Dans les zones rurales la femme est le vrai pilier et constitue un facteur de stabilisation de la famille. Le rôle des hommes (ou maris) n'est quant à lui pas aussi déterminant : 'Ils peuvent toujours s'en aller',  remarque l'anthropologue.  Chez les nomades, cette stabilité se retrouve aussi dans le fait que la hutte appartient à la femme. C'est l'endroit où toute la famille habite. Tandis que l'homme, lui, est toujours un passant et habite selon les circonstances économiques de la famille. Mirjam de Bruijn note aussi des changements dans certaines communautés rurales : les femmes sont parfois amenées à quitter les villages pour chercher un emploi en ville.
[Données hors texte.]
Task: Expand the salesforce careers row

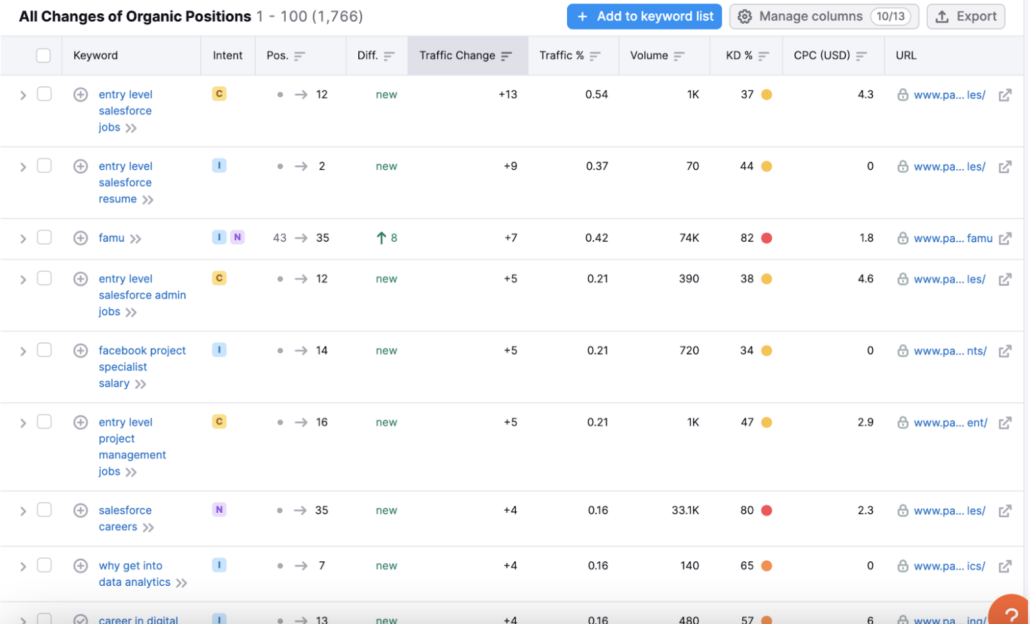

Une fois bien installée en ville, la femme 'reprend cette même position centrale dans famille, le point focal, le point de stabilité'.

Ces quinze dernières années Mirjam de Bruijn a conduit plusieurs recherches auprès des familles nomades. Contrairement aux familles habitant les villes, les structures familiales des nomades n'ont pas beaucoup changé. Alors qu'en ville 'la famille devient de plus en plus nucléaire'.

Des facteurs très divers, tels la sécheresse, la pauvreté ou même les guerres, influencent la structure familiale en Afrique. Quelles sont les observations faites par Mirjam de Bruijn dans les pays visités?

'… Dans des situations de crise on voit, par exemple, que la migration augmente'. Lors de certaines grandes crises, tel une famine, des familles entières se déplacent pour aller s'installer dans les quartiers périphériques des grandes villes. Ceci mène à de nouvelles communautés et d'autres structures familiales. Les personnes n'habitent plus avec leurs proches mais en ville avec dans la plupart des cas des étrangers.…Cela ne change donc pas seulement la structure familiale mais aussi les
mentalités !'

Selon l'anthropologue chaque période de l'histoire met en évidence un autre effet de la migration et de la mobilité sur les structures familiales et sociales des villages africains. Mirjam de Bruijn a mené une recherche dans un petit village au Tchad, un pays tourmenté par la guerre civile et les sécheresses sahéliennes. Les villageois ont décidé de quitter leurs familles et de s'installer dans la capitale où ils ont retrouvé d'autres membres de leur famille. Ceci a créé des nouvelles relations familiales entre les différents membres de cette famille. Ainsi, avant leur arrivée à la ville, certaines personnes étaient des cultivateurs. En ville, elles sont devenues commerçantes. Ceci implique des changements concernant la manière de négocier et le système de droit, explique de Bruijn. Souvent, ces changements sont accompagnés d'une réorientation religieuse. Dans ce cas précis, certains villageois sont devenus musulmans. Ce qui induit évidemment à une autre structure de vie. La religion influence les mentalités, par exemple la conception du rôle des femmes et des hommes et le partage du travail, dit l'anthropologue.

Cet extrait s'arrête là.